$83.00 USD– Sold Out
Interesting letter from Mr. Myers, surgeon in Prescot (Lancashire) to the secretary of the Foundling (Orphans) Hospital in Bloomsbury London. He is looking for a boy and a girl to be apprentices for him. The reply back is negative.
At this time the secretary was Thomas Collingwood, who held the post from 1757-1790.

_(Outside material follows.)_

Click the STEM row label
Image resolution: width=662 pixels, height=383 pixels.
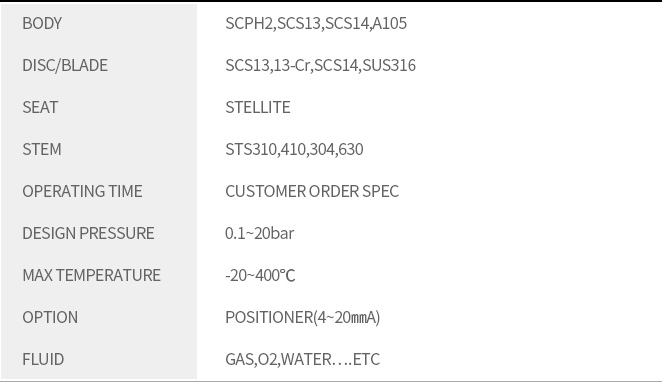[x=42, y=149]
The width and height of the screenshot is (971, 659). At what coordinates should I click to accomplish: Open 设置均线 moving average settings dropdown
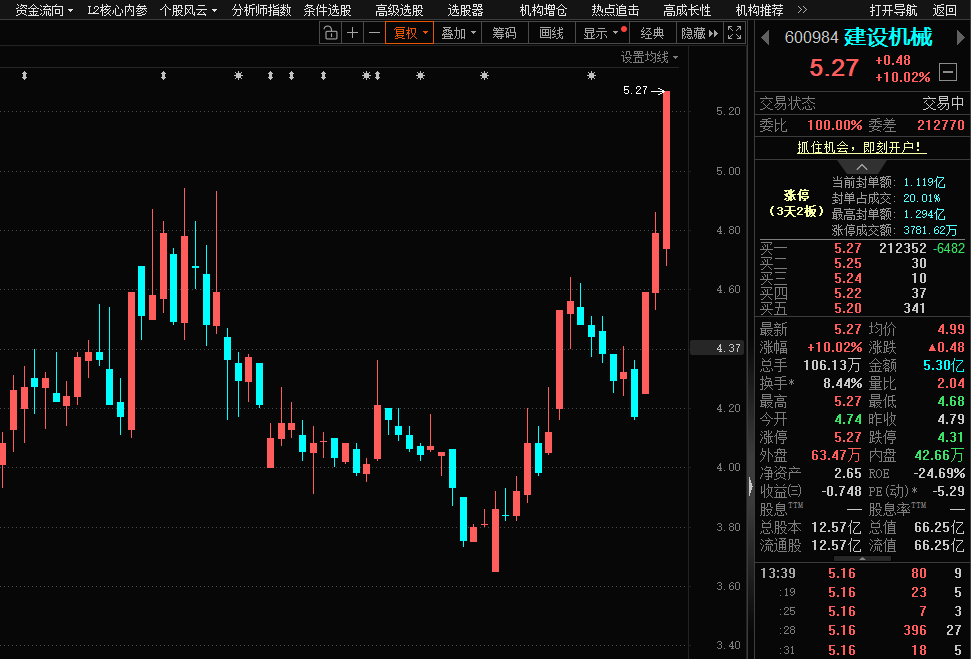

The Secretary of the Foundling Hospital London
Note written on front of envelope:
R Myers 25 july 1771 Resp 27-- Ans. him that there are not any children fit for his purpose
Red circular stamp ‘POST PAID’ and handwritten “Post Paid” on front. Stamped ‘PRESCOT’ on back
Tears where opened.
4 pages folded into an envelope.
The Foundling Hospital in London, England, was founded in 1739 by the philanthropic sea captain Thomas Coram. It was a children's home established for the "education and maintenance of exposed and deserted young children." The word "hospital" was used in a more general sense than it is in the 21st century, simply indicating the institution's "hospitality" to those less fortunate. Nevertheless, one of the top priorities of the committee at the Foundling Hospital was children's health, as they combated smallpox, fevers, consumption, dysentery and even infections from everyday activities like teething that drove up mortality rates and risked epidemics. With their energies focused on maintaining a disinfected environment, providing simple clothing and fare, the committee paid less attention to and spent less on developing children's education. As a result, financial problems would hound the institution for years to come, despite the growing "fashionableness" of charities like the hospital.
At sixteen girls were generally apprenticed as servants for four years; at fourteen, boys were apprenticed into a variety of occupations, typically for seven years. There was a small benevolent fund for adults.